▶ [Source]
Robert BELMAS (lui écrire)
Première parution : 2/8/2001
nooSFere


Edition CALMANN-LÉVY, Dimensions SF (1982)

     Au terme d'une série d'épreuves psychologiques et familiales difficiles à supporter. Peter Sinclair éprouve le besoin de quitter Londres pour se retirer dans un cottage isolé ; là, il entreprend de rédiger son autobiographie pour se retrouver lui-même. Mais le résultat le déçoit. Peu à peu, il s'éloigne du récit objectif et transpose les scènes, les situations, les personnages. L'autobiographie se transforme en fiction codée. Londres devient Jethra, le monde devient l'Archipel du Rêve. Cet univers analogique ne se contente pas, cependant, d'une existence de papier, mais déborde bientôt du manuscrit pour se mêler au réel. Peter Sinclair oscille entre deux mondes qui déteignent l'un sur l'autre, et le roman de Priest lui-même se redouble en un incessant jeu de miroirs.

▶ [Extraits de données]
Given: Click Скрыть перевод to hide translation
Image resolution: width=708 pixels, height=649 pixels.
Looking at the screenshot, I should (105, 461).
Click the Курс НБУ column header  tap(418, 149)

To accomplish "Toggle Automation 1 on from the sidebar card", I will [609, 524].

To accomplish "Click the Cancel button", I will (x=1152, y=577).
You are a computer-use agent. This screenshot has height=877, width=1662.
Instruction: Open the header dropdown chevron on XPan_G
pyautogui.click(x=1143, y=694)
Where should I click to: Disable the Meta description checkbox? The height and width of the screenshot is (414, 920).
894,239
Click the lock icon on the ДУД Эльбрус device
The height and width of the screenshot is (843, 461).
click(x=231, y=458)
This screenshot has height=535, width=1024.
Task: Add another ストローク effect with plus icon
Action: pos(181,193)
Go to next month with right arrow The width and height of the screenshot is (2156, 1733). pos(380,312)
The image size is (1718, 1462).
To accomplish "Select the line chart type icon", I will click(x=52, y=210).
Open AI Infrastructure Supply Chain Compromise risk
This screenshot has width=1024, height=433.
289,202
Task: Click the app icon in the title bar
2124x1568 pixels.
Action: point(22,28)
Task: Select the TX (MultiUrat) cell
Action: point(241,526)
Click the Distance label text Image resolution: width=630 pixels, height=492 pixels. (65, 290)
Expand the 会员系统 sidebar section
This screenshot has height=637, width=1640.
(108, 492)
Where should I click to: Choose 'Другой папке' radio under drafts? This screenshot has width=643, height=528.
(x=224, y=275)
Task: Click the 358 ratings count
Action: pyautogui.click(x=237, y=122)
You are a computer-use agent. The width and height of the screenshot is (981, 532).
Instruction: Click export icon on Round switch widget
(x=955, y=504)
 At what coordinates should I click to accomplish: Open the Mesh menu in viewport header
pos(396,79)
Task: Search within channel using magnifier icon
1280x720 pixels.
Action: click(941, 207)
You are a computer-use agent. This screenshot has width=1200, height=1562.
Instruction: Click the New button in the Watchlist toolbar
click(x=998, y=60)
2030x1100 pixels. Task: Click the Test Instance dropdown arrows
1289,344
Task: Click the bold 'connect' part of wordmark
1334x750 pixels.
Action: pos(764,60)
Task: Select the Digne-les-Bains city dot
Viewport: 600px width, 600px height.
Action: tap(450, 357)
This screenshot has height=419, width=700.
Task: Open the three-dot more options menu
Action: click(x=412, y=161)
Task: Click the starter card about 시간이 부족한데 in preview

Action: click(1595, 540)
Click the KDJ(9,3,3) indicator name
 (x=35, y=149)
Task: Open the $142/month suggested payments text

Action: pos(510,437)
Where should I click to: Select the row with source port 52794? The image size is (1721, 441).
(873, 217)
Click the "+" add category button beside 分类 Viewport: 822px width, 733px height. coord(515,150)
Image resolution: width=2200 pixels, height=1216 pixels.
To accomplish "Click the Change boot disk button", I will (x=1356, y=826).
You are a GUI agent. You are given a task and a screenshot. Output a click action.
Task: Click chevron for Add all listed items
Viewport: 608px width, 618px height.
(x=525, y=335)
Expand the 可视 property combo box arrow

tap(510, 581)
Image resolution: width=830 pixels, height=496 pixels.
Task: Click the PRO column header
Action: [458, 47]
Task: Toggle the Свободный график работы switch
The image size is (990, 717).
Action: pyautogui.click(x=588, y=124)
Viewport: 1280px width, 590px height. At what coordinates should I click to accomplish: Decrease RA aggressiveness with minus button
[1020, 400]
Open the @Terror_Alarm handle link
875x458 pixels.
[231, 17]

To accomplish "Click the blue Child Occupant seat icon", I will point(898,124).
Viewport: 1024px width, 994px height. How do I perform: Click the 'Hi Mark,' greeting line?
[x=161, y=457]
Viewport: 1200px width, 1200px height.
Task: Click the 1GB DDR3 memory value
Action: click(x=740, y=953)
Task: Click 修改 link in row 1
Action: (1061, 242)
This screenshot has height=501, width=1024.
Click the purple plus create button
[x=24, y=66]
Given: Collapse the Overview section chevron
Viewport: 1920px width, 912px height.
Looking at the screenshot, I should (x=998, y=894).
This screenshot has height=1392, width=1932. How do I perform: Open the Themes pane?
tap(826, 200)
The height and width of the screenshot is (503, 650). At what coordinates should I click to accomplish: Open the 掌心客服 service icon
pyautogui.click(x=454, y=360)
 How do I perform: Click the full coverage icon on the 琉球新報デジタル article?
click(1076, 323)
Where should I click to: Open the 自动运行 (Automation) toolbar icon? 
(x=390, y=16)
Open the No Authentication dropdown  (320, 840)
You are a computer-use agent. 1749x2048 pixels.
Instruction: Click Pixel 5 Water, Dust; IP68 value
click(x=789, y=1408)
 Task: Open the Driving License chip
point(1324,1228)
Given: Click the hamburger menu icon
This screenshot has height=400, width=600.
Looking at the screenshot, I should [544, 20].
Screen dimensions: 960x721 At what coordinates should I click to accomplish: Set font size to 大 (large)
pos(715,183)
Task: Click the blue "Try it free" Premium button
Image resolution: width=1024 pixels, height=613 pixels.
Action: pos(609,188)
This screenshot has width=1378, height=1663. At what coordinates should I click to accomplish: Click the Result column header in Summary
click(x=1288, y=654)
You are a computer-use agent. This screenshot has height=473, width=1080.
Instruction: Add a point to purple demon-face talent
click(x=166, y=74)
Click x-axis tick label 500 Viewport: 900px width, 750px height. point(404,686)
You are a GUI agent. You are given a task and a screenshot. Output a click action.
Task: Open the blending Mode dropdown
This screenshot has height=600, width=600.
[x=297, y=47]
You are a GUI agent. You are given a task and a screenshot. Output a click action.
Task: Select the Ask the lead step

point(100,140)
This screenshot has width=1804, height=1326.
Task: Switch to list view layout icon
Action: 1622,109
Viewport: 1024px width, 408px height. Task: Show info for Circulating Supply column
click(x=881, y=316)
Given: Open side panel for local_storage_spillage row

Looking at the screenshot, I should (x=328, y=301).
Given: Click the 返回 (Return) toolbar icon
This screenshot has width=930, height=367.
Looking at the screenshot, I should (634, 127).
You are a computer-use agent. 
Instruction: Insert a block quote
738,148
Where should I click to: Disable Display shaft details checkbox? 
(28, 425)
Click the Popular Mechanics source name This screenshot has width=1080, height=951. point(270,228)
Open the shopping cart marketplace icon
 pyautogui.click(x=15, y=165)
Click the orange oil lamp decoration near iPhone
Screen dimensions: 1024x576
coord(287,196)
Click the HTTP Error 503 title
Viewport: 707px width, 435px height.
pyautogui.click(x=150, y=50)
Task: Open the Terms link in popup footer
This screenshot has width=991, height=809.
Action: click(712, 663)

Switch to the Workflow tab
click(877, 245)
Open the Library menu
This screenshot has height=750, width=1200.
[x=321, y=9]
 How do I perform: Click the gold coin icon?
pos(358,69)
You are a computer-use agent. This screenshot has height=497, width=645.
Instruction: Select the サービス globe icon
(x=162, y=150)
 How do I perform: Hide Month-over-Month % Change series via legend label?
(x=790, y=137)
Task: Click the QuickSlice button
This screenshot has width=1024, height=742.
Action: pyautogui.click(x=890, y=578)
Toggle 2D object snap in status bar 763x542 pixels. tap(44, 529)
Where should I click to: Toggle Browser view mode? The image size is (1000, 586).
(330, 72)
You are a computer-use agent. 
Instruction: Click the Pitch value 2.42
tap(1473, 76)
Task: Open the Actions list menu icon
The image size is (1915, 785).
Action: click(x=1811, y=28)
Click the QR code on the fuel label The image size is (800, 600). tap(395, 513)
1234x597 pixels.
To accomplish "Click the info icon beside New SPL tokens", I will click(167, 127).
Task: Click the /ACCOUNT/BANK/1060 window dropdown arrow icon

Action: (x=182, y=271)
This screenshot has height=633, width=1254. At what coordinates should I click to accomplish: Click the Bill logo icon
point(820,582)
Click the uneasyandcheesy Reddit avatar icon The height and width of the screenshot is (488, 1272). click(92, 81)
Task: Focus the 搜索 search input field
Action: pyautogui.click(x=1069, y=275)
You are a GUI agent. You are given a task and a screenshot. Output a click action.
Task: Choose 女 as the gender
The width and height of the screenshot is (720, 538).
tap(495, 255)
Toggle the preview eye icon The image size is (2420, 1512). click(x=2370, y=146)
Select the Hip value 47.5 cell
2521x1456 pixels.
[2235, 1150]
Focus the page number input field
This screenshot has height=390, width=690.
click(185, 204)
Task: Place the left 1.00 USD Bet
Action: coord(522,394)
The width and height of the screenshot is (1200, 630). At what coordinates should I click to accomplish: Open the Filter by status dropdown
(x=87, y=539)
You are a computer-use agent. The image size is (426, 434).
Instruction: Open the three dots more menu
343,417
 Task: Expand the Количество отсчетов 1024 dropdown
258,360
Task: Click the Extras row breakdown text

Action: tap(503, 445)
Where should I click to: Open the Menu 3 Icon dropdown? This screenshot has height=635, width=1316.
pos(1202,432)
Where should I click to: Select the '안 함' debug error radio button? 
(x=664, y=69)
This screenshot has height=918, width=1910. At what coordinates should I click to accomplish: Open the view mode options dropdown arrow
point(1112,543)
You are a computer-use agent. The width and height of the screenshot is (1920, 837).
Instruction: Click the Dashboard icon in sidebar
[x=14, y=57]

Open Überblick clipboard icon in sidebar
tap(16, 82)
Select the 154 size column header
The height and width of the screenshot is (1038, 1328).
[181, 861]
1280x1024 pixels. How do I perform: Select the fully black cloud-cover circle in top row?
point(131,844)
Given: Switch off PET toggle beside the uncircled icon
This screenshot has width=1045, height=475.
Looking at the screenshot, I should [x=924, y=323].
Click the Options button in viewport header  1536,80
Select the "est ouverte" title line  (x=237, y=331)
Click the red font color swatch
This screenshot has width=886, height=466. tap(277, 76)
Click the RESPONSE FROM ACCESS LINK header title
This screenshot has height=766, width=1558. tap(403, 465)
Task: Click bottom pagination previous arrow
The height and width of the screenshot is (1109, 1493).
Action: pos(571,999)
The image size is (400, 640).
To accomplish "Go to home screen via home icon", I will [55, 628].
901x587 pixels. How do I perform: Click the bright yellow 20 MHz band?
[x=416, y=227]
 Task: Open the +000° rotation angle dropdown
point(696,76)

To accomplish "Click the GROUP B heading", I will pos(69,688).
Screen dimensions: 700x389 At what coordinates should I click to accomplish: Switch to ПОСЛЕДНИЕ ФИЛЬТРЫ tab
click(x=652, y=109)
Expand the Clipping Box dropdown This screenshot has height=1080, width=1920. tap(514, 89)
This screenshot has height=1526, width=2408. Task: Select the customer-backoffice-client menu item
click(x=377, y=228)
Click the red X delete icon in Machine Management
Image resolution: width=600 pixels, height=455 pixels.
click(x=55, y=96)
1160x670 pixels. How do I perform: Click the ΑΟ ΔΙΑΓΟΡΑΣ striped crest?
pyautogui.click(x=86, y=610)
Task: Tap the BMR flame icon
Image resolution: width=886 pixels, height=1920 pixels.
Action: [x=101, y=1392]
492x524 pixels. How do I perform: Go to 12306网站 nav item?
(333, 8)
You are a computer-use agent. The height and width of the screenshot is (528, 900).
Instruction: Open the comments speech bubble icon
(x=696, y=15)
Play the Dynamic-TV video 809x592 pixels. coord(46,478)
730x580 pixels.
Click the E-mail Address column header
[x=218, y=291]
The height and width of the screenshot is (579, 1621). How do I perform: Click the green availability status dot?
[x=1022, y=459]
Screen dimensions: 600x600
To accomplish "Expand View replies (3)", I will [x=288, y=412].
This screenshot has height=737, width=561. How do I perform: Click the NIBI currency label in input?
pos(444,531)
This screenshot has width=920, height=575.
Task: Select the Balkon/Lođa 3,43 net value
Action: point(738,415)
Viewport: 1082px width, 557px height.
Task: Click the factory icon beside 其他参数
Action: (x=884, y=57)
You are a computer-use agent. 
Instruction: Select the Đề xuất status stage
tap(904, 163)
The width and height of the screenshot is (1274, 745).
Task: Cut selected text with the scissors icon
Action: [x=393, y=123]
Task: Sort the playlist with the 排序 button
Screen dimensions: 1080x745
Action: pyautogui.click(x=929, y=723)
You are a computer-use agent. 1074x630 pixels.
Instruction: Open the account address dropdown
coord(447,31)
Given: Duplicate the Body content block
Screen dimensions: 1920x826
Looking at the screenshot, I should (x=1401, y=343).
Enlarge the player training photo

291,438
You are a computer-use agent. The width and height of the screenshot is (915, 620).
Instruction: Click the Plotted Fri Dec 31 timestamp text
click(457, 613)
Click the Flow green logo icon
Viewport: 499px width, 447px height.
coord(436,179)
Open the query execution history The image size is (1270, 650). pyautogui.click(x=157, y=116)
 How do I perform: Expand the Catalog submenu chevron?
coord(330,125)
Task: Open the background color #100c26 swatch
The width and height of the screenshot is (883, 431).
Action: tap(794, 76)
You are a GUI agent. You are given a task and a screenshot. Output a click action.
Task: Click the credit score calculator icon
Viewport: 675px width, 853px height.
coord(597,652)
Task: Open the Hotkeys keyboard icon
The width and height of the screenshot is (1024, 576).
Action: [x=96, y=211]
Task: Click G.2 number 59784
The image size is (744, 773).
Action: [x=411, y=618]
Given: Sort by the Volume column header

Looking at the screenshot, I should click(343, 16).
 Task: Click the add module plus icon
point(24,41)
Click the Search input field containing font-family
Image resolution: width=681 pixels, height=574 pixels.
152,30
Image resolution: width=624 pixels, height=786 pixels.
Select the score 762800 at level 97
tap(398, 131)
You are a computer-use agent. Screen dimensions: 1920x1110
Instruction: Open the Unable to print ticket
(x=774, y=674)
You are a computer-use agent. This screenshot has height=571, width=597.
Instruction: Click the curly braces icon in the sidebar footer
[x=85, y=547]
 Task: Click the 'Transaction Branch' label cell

▶ [Consigne]
D'après la source, quelle ville devient Jethra lorsque l'autobiographie de Peter Sinclair se transforme en fiction codée ? Les entrées ne sont pas nécessaires ici.

▶ [Réponse]
C'est Londres qui devient Jethra.